"Stability Is a Feeling," a Sylvia Plath found poem, is up at Poem-a-Day today! I'm so incredibly thankful to John Lee Clark for including me among this month's poets. You can read the poem, listen to it, and learn a little about it and my Sylvia Plath found poetry project by checking your inbox if you're a subscriber or by visiting the poets.org website!
Here is the paragraph I used from The Unabridged Journals of Sylvia Plath to write the poem with the words I selected in red:
August 2: Saturday: I have a strong feeling of sickness, of which I am heartily sick. A life of doing nothing is death. Our life is ridiculously ingrown, sedentary. Ted has fanatic ideas - he wants to get thin & eats jam, sugar, sweet things in great amounts, simply walks, won't hear of any plausible or implausible exercise - Later: Sunday morning: it is as if I needed crises of some sort to exercise my fiber.
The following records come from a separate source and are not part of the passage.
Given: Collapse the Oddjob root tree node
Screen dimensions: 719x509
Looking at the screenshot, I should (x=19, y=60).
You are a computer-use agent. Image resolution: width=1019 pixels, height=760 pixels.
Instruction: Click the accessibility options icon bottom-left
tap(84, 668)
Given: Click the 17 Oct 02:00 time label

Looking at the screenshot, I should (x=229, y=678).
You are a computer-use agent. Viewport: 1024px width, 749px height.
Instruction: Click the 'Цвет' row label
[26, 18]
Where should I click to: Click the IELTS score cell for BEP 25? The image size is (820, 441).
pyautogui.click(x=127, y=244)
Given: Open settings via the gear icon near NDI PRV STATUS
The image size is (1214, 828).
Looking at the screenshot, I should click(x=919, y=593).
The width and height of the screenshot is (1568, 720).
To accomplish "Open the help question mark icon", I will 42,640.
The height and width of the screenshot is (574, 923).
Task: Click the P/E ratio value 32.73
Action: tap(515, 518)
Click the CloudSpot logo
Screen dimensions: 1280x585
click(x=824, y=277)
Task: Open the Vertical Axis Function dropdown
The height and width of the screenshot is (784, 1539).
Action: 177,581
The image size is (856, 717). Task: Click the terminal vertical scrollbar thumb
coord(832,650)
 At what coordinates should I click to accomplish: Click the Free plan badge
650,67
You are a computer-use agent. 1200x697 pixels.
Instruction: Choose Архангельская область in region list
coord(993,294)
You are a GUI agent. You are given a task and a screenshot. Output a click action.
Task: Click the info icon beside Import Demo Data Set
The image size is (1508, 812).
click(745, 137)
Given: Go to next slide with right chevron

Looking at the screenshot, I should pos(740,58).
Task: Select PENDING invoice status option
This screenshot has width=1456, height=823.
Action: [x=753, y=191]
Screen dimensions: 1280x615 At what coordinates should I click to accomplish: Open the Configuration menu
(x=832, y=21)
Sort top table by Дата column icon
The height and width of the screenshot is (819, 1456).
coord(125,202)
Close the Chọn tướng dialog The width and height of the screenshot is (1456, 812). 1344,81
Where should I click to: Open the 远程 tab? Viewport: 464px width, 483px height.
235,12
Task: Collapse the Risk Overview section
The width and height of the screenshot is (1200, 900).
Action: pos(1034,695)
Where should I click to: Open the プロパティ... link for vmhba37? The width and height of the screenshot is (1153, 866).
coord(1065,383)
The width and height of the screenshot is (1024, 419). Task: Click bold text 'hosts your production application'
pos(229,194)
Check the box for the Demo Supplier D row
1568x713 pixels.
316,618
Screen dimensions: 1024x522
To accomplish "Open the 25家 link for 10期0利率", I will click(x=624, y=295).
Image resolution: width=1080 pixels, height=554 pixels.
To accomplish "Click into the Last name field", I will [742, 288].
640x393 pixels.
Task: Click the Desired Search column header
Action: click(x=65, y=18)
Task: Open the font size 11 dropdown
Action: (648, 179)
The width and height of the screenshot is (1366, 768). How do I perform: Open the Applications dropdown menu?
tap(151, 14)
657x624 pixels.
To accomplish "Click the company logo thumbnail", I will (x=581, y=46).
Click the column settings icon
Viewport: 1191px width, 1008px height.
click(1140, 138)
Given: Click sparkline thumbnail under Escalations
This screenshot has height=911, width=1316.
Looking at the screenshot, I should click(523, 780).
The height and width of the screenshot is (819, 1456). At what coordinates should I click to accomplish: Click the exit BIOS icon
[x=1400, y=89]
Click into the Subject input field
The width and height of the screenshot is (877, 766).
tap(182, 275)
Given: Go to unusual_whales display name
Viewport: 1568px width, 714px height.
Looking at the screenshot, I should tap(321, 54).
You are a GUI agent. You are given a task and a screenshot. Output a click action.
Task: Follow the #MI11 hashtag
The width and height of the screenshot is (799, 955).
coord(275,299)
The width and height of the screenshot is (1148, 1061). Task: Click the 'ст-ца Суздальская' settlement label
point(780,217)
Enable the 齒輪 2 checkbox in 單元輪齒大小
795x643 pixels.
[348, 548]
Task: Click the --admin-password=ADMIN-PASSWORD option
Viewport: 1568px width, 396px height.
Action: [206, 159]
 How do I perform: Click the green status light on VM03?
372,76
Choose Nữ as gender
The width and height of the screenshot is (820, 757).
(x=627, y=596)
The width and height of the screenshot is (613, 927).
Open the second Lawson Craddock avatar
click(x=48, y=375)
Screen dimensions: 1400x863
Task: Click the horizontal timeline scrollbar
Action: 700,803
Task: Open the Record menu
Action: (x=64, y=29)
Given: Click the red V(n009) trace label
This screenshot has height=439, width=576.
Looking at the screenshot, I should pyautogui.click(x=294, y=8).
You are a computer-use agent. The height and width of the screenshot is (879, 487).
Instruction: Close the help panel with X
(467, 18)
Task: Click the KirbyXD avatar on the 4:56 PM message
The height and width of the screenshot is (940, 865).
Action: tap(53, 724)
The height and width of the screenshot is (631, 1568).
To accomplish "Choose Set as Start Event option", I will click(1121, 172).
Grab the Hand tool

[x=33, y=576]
I find all cool, clear & possible this morning. The great fault of America - this part of it - is its air of pressure: expectancy of conformity. It is hard for me to realize that Dot & Frank probably don't like Ted simply because he "won't get a job, a steady career." I have actually married exactly the sort of man I most admire. I will shut up about the future for a year & face work & encourage Ted's work in which I have the greatest of faith. I find myself horrified at voicing the American dream of a home & children - my visions of a home, of course, being an artist's estate, in a perfect privacy of wilderness acres, on the coast of Maine. I will no doubt be an impractical vagabond wife & mother, a manner of exile. I must work for an inner serenity & stability which will bear me through the roughest of weathers externally: A calm, sustaining, optimistic philosophy which does not depend on a lifelong street address within easy driving distance of an American supermarket. And what fun to see England with Ted, to live in Italy, the South of France. If I can work this year like mad & get one worn-an's story published, a book of poems finished, I will be pleased: also, review & read German & French. Ironically, I have my own dream, which is mine, & not the American dream. I want to write funny & tender women's storys. I must be also, funny & tender & not a desperate woman, like mother. Security is inside me & in Ted's warmth. The smell & feel of him is worth a private fortune a year & how lucky I am - there are no rules for this kind of wifeliness - I must make them up as I go along & will do so.